Fanya shook her head. “No. When you finish repairing the two autos and we can take on a few more jobs then our problems will begin to lessen.”
Timur put down his barrow with a grunt of relieved effort. His skinny arms wobbled. “Yeah-yeah. I’ll have both autos up and running like new tonight. Promise.”
With a sigh and after rubbing the ache from behind her eyes, Fanya moved to stand beside her lazy brother. “Seriously. What did you bring home?”
“Oh. Ah. Something neat.” Timur sounded excited. Jumping high to the rafters excited.
A few dirty rags lay over most of the contents in the wheelbarrow. Fanya moved them away, tossed them aside. Inside the bowl of the barrow lay a hand and part of an arm. Both made of rusty, calcified metal. Scrap if Fanya had ever seen scrap. And living with Timur, she’d seen scrap.
Timur reached up and pulled away the drop cloth from the piece of junk cluttering one corner of the garage.
Hanging from the rafters by chains was a mech suit. An old model used by soldiers in the last great war, soldiers like Fanya and Timur’s father Yosif. The mech had a sea foam green body made of metal, all the pieces scraps from other suits. It’s arms were a faded red, early pink, one missing the lower half and the hand. It’s cockpit was missing the hatch. Inside the cockpit the pilot seat was battered, foam stuffing stuck out of various rips in the buck hide. Shoulder pauldrons were the only pieces of metal with new paint. Both had been painted a faded blue with a white star. The symbols bold and proud. Fanya sighed, remembering her father.

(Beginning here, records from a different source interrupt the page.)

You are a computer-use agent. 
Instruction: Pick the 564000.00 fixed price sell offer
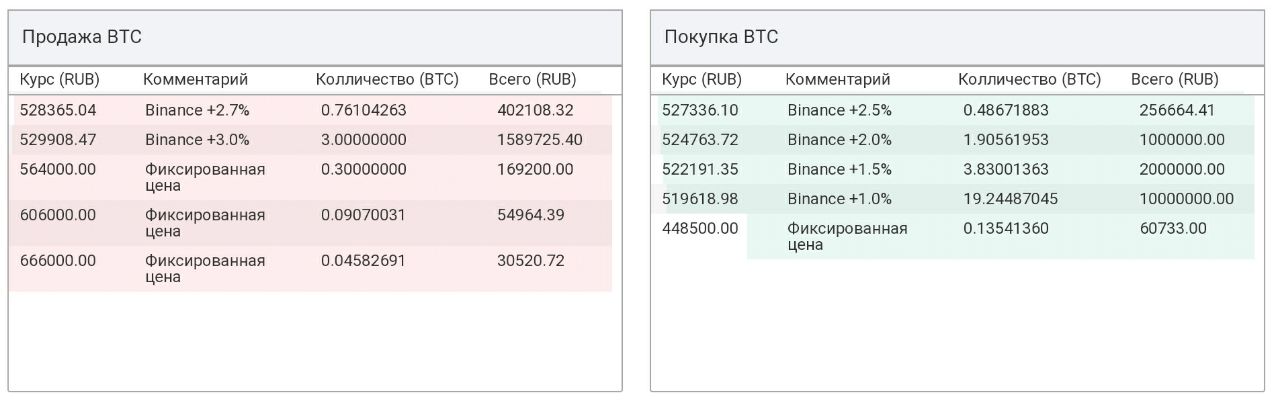tap(310, 177)
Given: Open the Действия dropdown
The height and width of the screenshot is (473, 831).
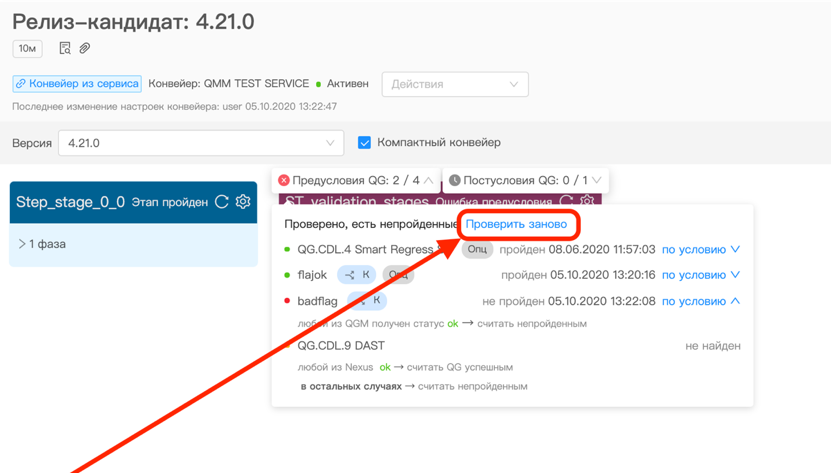Looking at the screenshot, I should 454,84.
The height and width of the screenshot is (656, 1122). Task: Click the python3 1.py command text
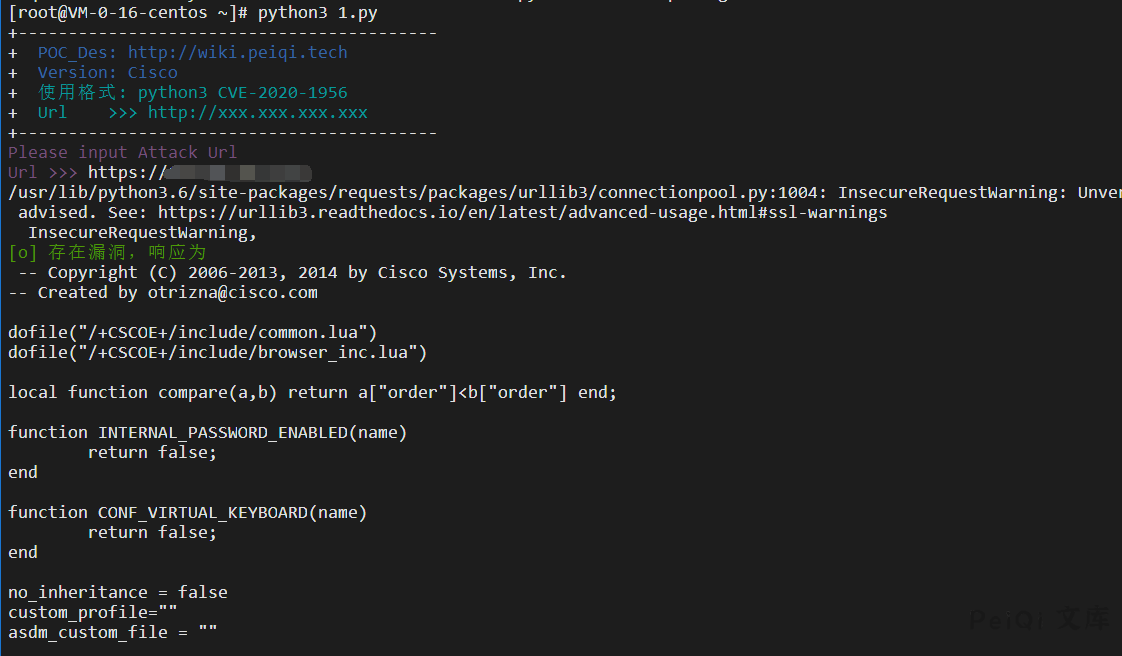(317, 13)
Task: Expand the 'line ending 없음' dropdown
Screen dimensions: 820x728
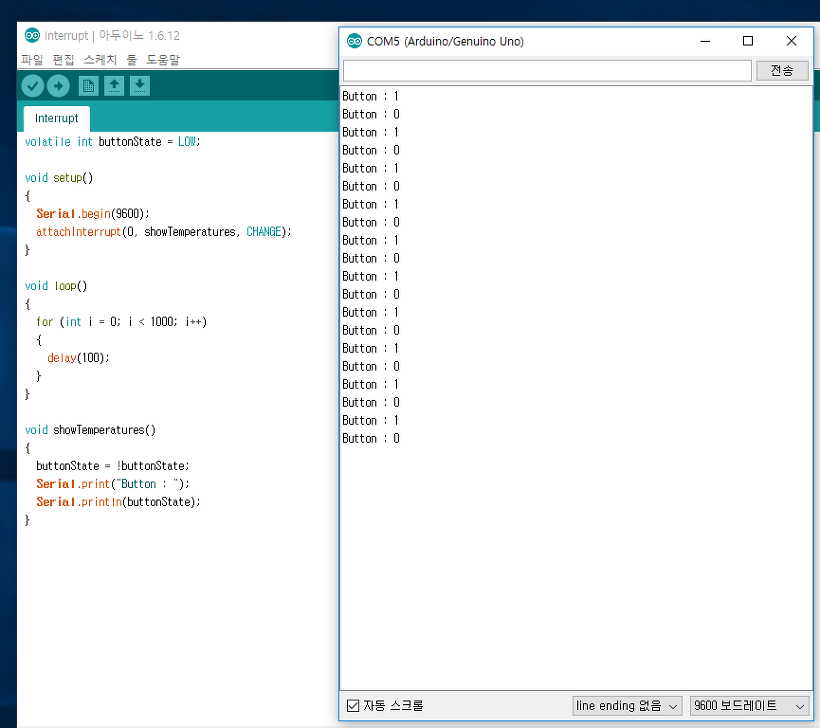Action: [x=627, y=706]
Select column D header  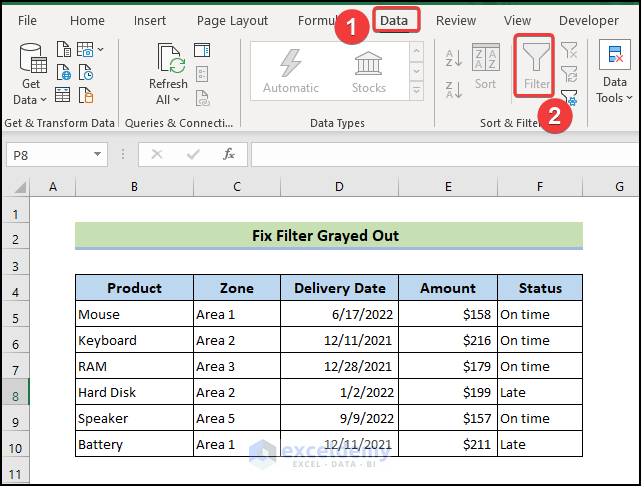pos(339,187)
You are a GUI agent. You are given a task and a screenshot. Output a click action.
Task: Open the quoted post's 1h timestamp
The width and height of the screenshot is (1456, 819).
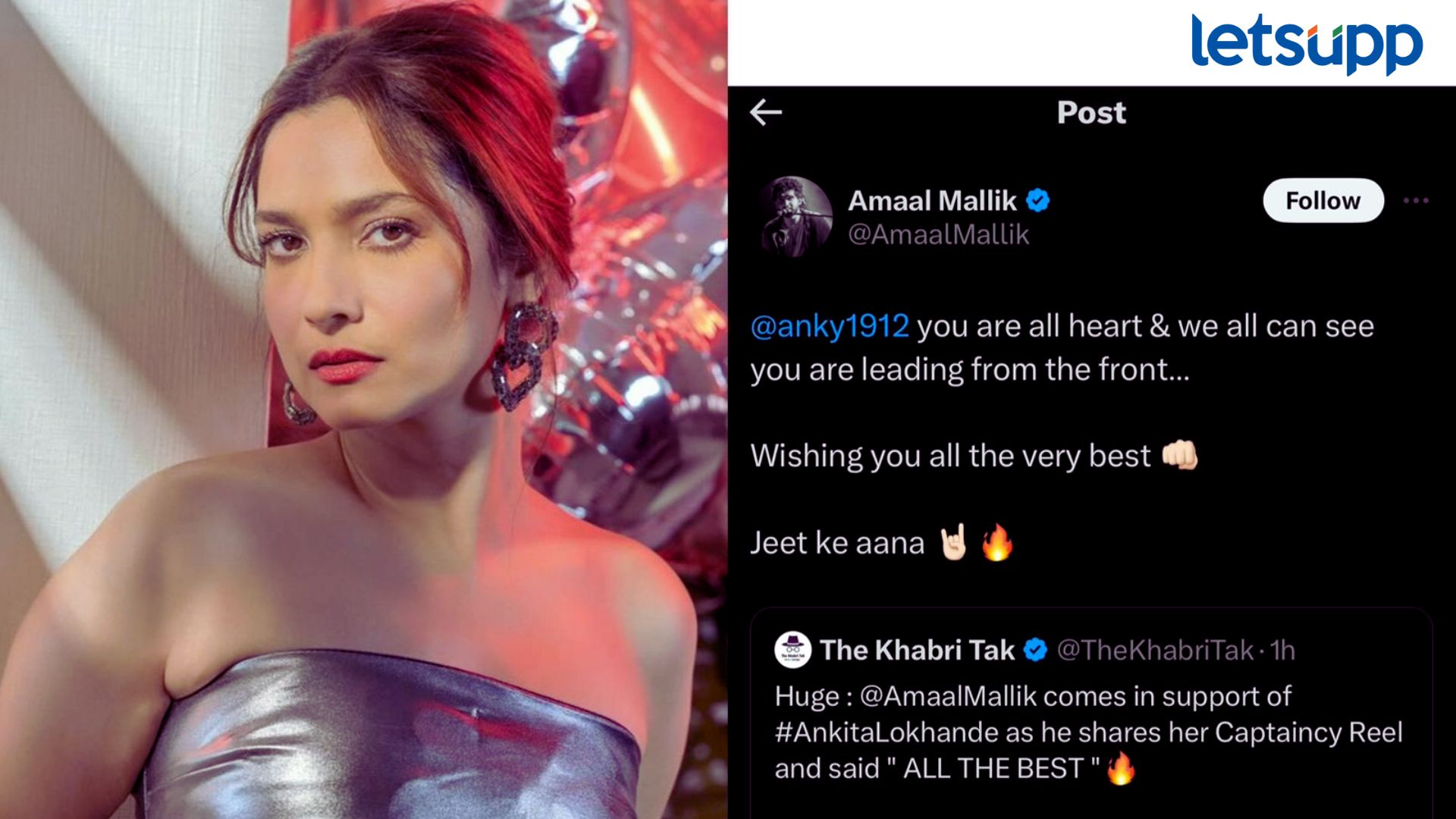[1282, 650]
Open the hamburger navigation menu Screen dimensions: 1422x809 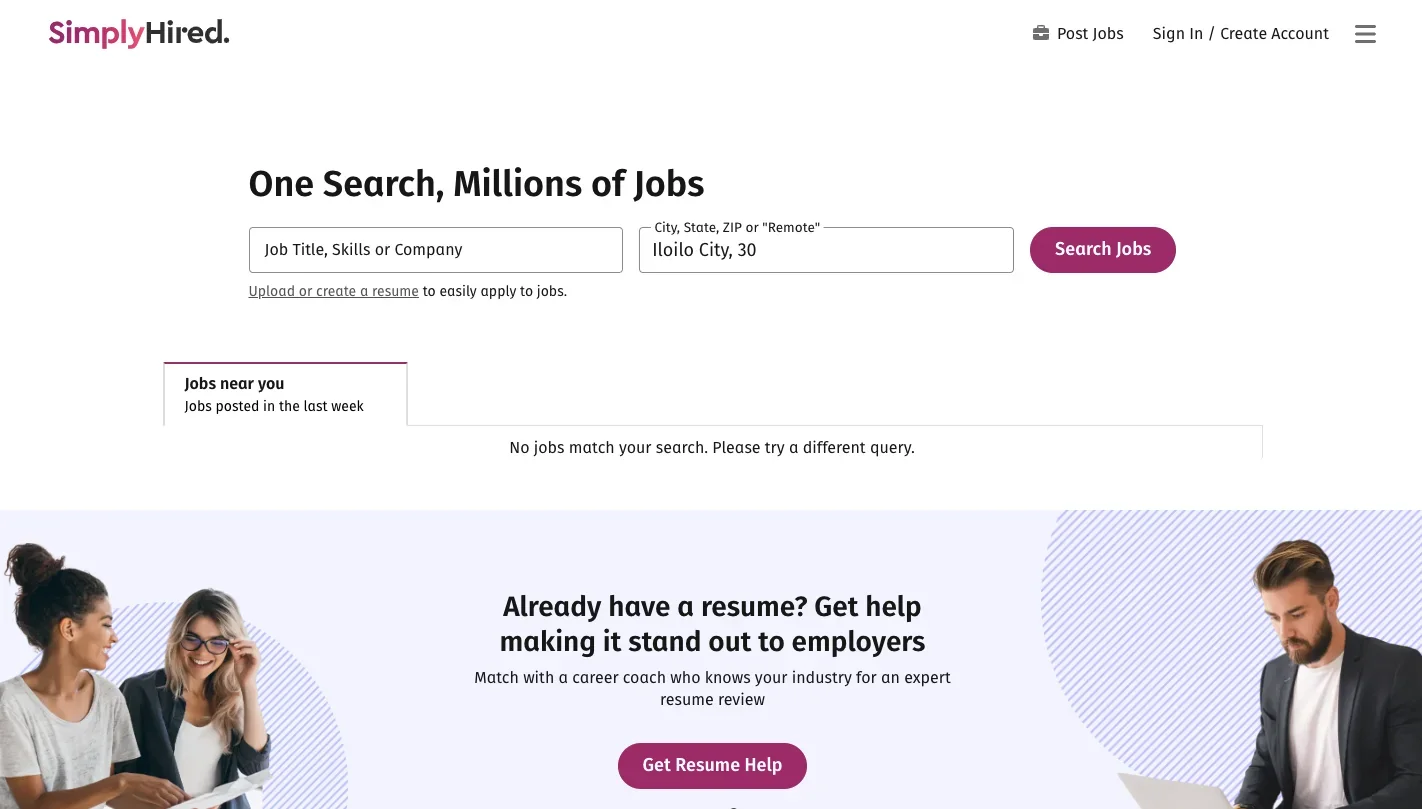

As the memories slipped away from Fanya like so much smoke, Timur began digging in the wheelbarrow, heaving the metal appendage. Timur lugged the arm and hand to a steplatter beside the mech. At some point her younger brother had slipped on his toolbelt. He was lifting the arm and hand up the stairs, to the empty joint where the mech’s left arm ended and a dozen disconnected hoses and wires began. It took a moment for Timur to adjust his new prize so he could secure it to the mech and do the work of attaching one to the other while holding in place the arm and hand.
“Do you have to do that now?” Fanya complained.
“No time like the present,” Timur answered absently. “Besides, I told you I’d get the autos up and running later. Don’t worry so much, Fanny.”
“I hate that name,” she said sadly.
“I know,” Timur told her with his own sad chuckle. “Even when Dad called you it.”
“I told him never to call me Fanny. Kids laughed at the name.”
“Yea. They did. And he didn’t care.”
“He didn’t. He said the name was lovely… like me.”
Timur was turning a wrench when Fanya wiped the tears from her eyes and pulled her head up. He slipped the wrench back in his tool belt and pulled out a screwdriver. Several minutes went by while he tightened some screws in the mech elbow joint.
“Done!”
Timur let go of the newly acquired arm and hand before spreading his own two arms wide.
“Great. You can get back to work now. Play later.”
Timur waved his sister’s comment away. “I’m almost done. Once this big guy is up and running I can enter him in the games. He’ll make us enough money to turn the garage around. I promise, Fanny. Promise.”
“And until then, you got job orders to fill.”
Timur looked at the piecemeal mech with fondness. “Just wait, Fanny. Just you wait and watch us.”